## TASK BRIEF
Instruction for the entries below: return the part that opens with the line containing "This screenshot has width=612, height=477." and closes with the line containing "Click the Preset", exactly, and no pictures.

--- EXTRACTED MATERIAL Enclosed Below ---

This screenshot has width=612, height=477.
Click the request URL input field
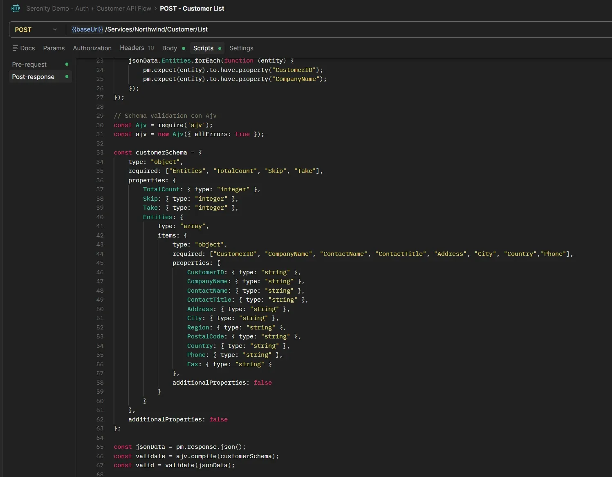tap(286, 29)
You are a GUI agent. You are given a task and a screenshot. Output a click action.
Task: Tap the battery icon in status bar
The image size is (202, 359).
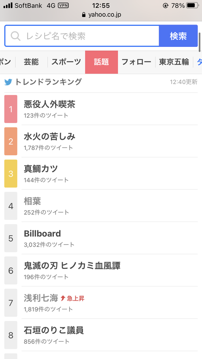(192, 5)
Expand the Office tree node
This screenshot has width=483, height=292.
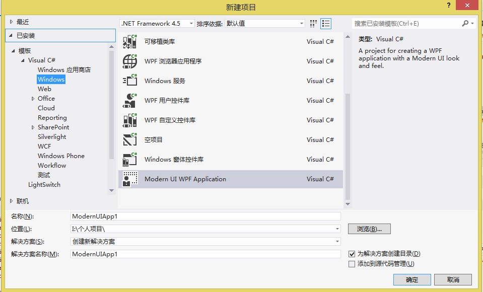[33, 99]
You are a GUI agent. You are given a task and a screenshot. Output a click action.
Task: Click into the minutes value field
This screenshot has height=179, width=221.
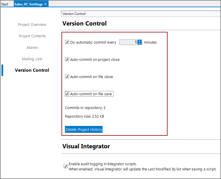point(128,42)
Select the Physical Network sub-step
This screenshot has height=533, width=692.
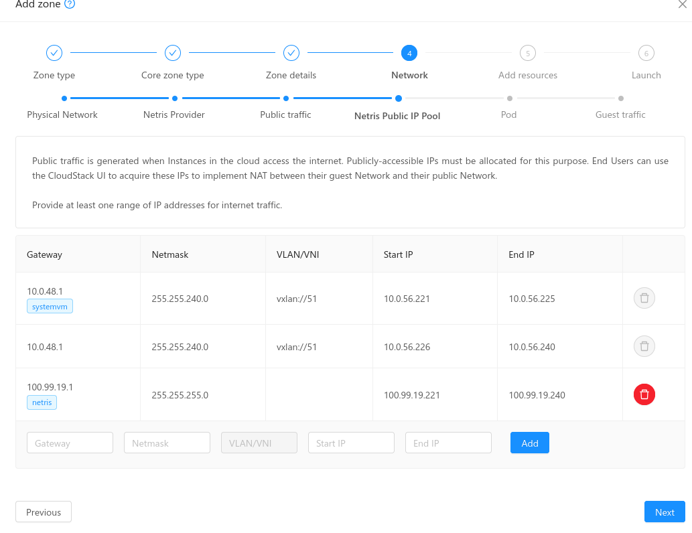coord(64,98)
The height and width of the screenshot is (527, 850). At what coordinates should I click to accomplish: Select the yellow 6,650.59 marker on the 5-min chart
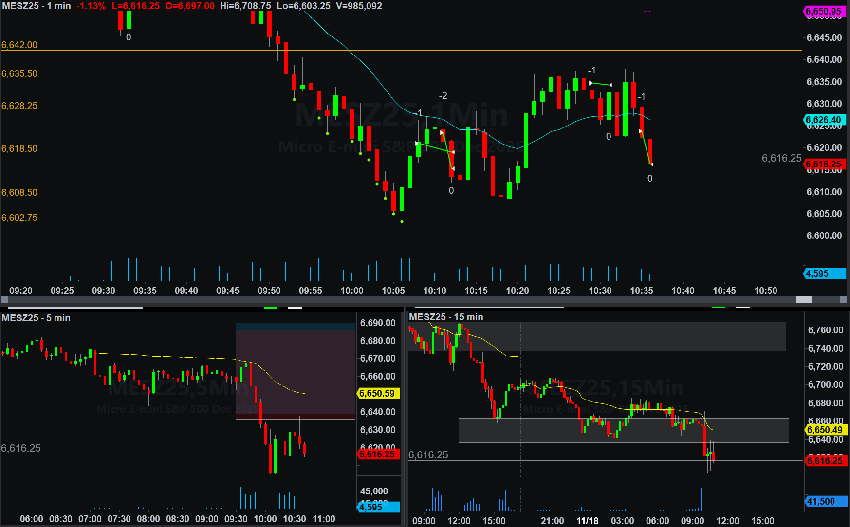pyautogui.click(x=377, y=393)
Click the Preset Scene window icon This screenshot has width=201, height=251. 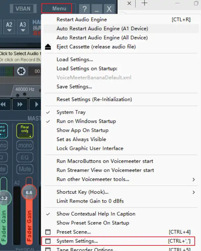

--- End of Enclosed EXTRACTED MATERIAL ---
--- EXTRACTED MATERIAL Enclosed Below ---

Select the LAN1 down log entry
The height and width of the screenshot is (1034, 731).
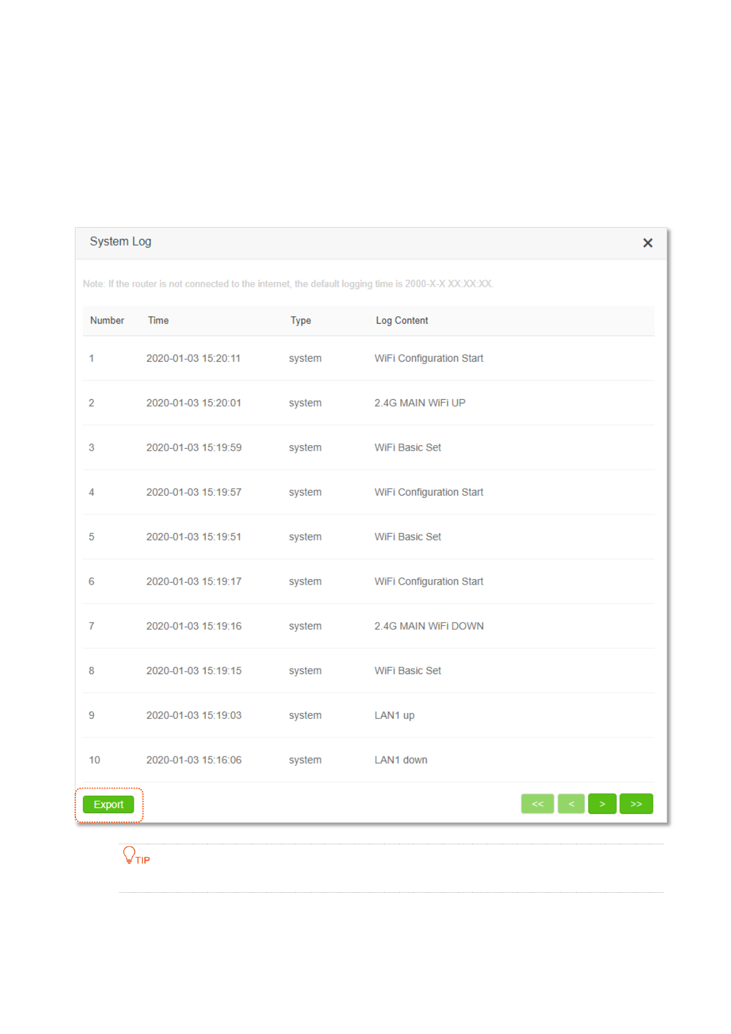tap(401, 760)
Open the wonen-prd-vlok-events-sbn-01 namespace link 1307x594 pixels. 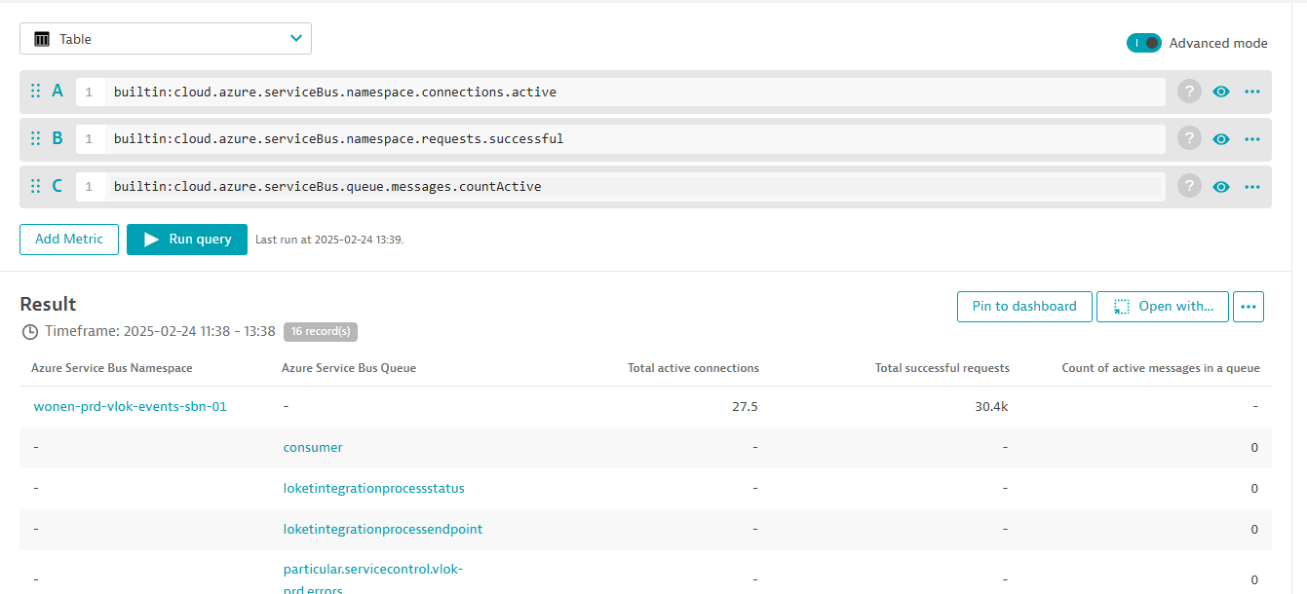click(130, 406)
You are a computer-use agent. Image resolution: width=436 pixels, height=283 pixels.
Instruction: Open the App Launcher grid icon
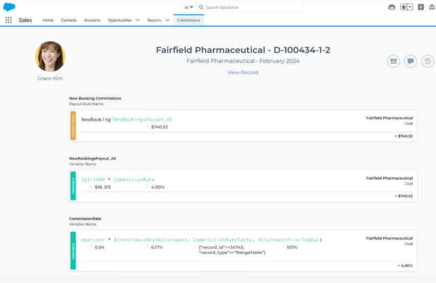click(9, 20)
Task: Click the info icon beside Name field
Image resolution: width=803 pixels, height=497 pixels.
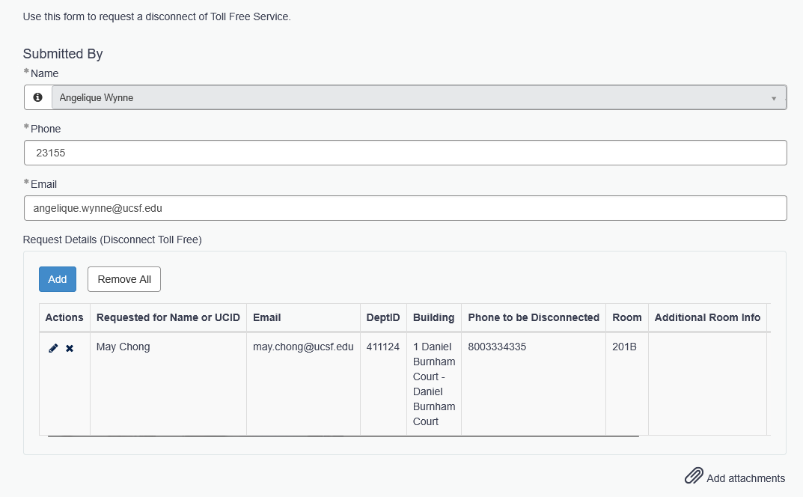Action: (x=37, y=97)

--- End of Enclosed EXTRACTED MATERIAL ---

## YOUR SOLUTION
This screenshot has width=612, height=477.
Click the request URL input field
tap(286, 29)
You are a GUI agent. You are given a task and a screenshot. Output a click action.
Task: Tap the battery icon in status bar
The image size is (202, 359).
(192, 5)
Expand the Office tree node
This screenshot has width=483, height=292.
[33, 99]
You are a GUI agent. You are given a task and a screenshot. Output a click action.
Task: Click into the minutes value field
This screenshot has height=179, width=221.
point(128,42)
Select the Physical Network sub-step
This screenshot has height=533, width=692.
coord(64,98)
The height and width of the screenshot is (527, 850). At what coordinates should I click to accomplish: Select the yellow 6,650.59 marker on the 5-min chart
pyautogui.click(x=377, y=393)
Click the Preset Scene window icon This screenshot has width=201, height=251. 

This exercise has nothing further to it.